What the task needs is every record repeated exactly, nothing more.

(Data items)

· · ·

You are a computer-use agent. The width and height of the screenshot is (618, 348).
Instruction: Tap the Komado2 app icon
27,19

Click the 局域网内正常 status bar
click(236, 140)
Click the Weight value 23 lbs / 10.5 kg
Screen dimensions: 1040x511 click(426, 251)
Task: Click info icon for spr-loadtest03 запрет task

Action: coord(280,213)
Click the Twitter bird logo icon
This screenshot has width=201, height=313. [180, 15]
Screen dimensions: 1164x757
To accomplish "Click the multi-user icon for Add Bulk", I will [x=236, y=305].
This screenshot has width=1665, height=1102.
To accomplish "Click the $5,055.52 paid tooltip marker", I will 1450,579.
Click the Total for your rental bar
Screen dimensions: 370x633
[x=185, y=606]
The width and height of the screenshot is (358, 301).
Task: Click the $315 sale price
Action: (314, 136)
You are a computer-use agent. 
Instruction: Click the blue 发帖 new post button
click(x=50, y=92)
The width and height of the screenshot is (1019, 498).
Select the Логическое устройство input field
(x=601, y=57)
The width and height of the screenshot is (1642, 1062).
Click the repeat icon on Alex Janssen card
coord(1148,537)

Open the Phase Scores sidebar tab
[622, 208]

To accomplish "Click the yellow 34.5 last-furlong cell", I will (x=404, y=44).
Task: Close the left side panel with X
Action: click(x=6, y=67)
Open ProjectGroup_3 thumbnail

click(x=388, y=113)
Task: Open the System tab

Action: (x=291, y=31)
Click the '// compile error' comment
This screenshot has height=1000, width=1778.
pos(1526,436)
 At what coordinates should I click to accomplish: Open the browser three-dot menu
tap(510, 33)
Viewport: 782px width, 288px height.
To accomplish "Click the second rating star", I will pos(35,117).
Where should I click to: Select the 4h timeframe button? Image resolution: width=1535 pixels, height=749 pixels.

· · ·

» **Reply**
You are a computer-use agent. The width and height of the screenshot is (618, 348).
Instruction: Tap the Komado2 app icon
27,19

Click the 局域网内正常 status bar
click(236, 140)
Click the Weight value 23 lbs / 10.5 kg
Screen dimensions: 1040x511 click(426, 251)
Task: Click info icon for spr-loadtest03 запрет task

Action: coord(280,213)
Click the Twitter bird logo icon
This screenshot has width=201, height=313. [180, 15]
Screen dimensions: 1164x757
To accomplish "Click the multi-user icon for Add Bulk", I will [x=236, y=305].
This screenshot has width=1665, height=1102.
To accomplish "Click the $5,055.52 paid tooltip marker", I will 1450,579.
Click the Total for your rental bar
Screen dimensions: 370x633
[x=185, y=606]
The width and height of the screenshot is (358, 301).
Task: Click the $315 sale price
Action: (314, 136)
You are a computer-use agent. 
Instruction: Click the blue 发帖 new post button
click(x=50, y=92)
The width and height of the screenshot is (1019, 498).
Select the Логическое устройство input field
(x=601, y=57)
The width and height of the screenshot is (1642, 1062).
Click the repeat icon on Alex Janssen card
coord(1148,537)

Open the Phase Scores sidebar tab
[622, 208]

To accomplish "Click the yellow 34.5 last-furlong cell", I will (x=404, y=44).
Task: Close the left side panel with X
Action: click(x=6, y=67)
Open ProjectGroup_3 thumbnail

click(x=388, y=113)
Task: Open the System tab

Action: (x=291, y=31)
Click the '// compile error' comment
This screenshot has height=1000, width=1778.
pos(1526,436)
 At what coordinates should I click to accomplish: Open the browser three-dot menu
tap(510, 33)
Viewport: 782px width, 288px height.
To accomplish "Click the second rating star", I will pos(35,117).
Where should I click to: Select the 4h timeframe button? Image resolution: width=1535 pixels, height=749 pixels.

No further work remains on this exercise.